- **Exercise task 1**:
From the plaster repair notes below, list in order each step of the bathroom ceiling repair.

- **Text section**:

________________________________________

Wednesday, July 16, 2008
Simple closure of a crack using flexible grout is quickest, but general instability in a wall may be more-permanently cured with willingness to set in fresh plaster. Here is the opposing stairwell wall, ready for smoothing with setting mud.
Here is the prep of a bathroom ceiling, a first application of flexible grout, and two coats of basecoat plaster. The next step is near-leveling of all repairs using flexible grout. Finish with careful buildup of setting mud.
Tuesday, July 15, 2008
This wall of a stairwell had cracks covered with fiberglass mesh tape and mud. The cracks had fully broken through the tape in just a few years, and gaps were large in areas of extensive weakness. Here, the mud and tape have been sliced off, and plaster has been liberally removed where weak. An island of new plaster solidly bonded to lath does much to stabilize the entire wall.

________________________________________

- **Records shown**:
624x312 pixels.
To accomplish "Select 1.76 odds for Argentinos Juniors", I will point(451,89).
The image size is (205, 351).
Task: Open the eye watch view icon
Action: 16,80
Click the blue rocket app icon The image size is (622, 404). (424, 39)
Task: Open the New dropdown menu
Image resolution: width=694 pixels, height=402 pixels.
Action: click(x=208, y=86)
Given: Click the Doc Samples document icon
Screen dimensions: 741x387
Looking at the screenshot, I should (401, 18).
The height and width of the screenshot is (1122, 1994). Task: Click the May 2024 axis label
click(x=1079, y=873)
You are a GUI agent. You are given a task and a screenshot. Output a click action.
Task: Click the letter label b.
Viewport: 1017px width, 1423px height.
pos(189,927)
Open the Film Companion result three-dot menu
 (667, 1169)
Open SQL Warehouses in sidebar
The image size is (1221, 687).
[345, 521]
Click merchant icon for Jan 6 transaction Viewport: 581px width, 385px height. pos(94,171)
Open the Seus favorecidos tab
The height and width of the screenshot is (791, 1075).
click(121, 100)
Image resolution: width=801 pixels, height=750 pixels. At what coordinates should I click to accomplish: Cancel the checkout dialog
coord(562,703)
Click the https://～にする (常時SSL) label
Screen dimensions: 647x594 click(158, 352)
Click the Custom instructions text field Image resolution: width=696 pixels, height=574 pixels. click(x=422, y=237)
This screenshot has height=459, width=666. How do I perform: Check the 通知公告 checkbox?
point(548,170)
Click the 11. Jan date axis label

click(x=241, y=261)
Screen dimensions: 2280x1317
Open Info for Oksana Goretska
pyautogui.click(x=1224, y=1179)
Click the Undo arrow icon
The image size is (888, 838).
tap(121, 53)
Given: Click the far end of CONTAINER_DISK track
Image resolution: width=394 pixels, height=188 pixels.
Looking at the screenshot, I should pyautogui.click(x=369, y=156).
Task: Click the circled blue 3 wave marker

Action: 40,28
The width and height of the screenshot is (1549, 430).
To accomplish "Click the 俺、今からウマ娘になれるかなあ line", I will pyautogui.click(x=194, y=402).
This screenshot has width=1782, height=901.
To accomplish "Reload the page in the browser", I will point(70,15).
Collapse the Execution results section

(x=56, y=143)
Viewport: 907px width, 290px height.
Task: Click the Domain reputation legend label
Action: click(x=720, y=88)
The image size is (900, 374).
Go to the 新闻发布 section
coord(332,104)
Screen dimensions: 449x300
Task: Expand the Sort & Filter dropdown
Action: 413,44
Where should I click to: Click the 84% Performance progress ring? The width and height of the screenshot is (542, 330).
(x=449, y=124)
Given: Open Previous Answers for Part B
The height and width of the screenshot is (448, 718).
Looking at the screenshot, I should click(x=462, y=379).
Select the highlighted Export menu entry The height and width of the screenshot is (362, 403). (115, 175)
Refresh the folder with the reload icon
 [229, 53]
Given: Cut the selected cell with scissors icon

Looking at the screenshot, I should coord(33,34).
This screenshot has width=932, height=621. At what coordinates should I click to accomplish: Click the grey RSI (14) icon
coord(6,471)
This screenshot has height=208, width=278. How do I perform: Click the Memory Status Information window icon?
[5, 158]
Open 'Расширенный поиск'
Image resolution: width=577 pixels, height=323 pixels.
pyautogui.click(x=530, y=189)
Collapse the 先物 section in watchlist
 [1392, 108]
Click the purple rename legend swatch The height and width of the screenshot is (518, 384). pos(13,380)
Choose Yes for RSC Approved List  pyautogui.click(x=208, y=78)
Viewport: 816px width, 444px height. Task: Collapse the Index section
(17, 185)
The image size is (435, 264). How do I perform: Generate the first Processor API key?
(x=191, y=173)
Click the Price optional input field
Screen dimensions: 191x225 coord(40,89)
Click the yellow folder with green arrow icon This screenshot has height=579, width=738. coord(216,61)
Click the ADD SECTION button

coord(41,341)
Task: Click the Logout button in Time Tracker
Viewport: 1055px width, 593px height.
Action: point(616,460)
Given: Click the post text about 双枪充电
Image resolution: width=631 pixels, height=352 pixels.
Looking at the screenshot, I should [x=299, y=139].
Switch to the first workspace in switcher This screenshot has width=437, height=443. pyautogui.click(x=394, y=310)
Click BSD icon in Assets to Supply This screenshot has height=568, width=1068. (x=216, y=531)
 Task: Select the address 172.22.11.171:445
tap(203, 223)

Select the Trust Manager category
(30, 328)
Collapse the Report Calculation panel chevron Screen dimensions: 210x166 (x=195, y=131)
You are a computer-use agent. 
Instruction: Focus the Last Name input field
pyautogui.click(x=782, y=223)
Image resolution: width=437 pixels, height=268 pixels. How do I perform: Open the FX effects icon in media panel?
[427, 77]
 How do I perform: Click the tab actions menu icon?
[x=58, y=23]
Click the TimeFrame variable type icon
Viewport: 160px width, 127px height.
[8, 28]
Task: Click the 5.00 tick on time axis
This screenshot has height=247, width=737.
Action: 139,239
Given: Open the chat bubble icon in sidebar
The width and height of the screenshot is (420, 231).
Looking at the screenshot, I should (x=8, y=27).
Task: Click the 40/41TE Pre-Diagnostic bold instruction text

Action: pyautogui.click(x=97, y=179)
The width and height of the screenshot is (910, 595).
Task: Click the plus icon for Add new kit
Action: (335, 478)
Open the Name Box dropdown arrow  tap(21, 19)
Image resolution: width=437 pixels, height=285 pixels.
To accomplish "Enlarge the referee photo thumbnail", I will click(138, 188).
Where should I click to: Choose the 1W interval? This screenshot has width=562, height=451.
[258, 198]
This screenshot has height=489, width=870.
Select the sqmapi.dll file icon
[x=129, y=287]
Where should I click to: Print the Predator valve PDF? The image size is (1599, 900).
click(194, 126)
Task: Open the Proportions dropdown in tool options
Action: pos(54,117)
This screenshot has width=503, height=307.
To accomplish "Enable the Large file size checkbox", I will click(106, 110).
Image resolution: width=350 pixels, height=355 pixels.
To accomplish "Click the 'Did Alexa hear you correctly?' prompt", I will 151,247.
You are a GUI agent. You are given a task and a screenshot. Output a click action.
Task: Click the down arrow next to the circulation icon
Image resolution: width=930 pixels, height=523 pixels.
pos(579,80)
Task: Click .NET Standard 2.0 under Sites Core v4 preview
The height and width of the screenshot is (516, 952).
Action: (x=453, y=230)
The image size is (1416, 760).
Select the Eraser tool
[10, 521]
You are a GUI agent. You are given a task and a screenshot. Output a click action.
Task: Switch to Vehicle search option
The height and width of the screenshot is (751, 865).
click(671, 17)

________________________________________

- **Exercise task 2**:
Arrange as a numbered list the lines of the records from the line containing "Click BSD icon" up to and including the line containing "pyautogui.click(x=782, y=223)", omitting blank lines.

- **Full output 1**:
1. Prep of the ceiling
2. A first application of flexible grout
3. Two coats of basecoat plaster
4. Near-leveling of all repairs using flexible grout
5. Careful buildup of setting mud

- **Full output 2**:
1. Click BSD icon in Assets to Supply This screenshot has height=568, width=1068. (x=216, y=531)
2.  Task: Select the address 172.22.11.171:445
3. tap(203, 223)
4. Select the Trust Manager category
5. (30, 328)
6. Collapse the Report Calculation panel chevron Screen dimensions: 210x166 (x=195, y=131)
7. You are a computer-use agent. 
8. Instruction: Focus the Last Name input field
9. pyautogui.click(x=782, y=223)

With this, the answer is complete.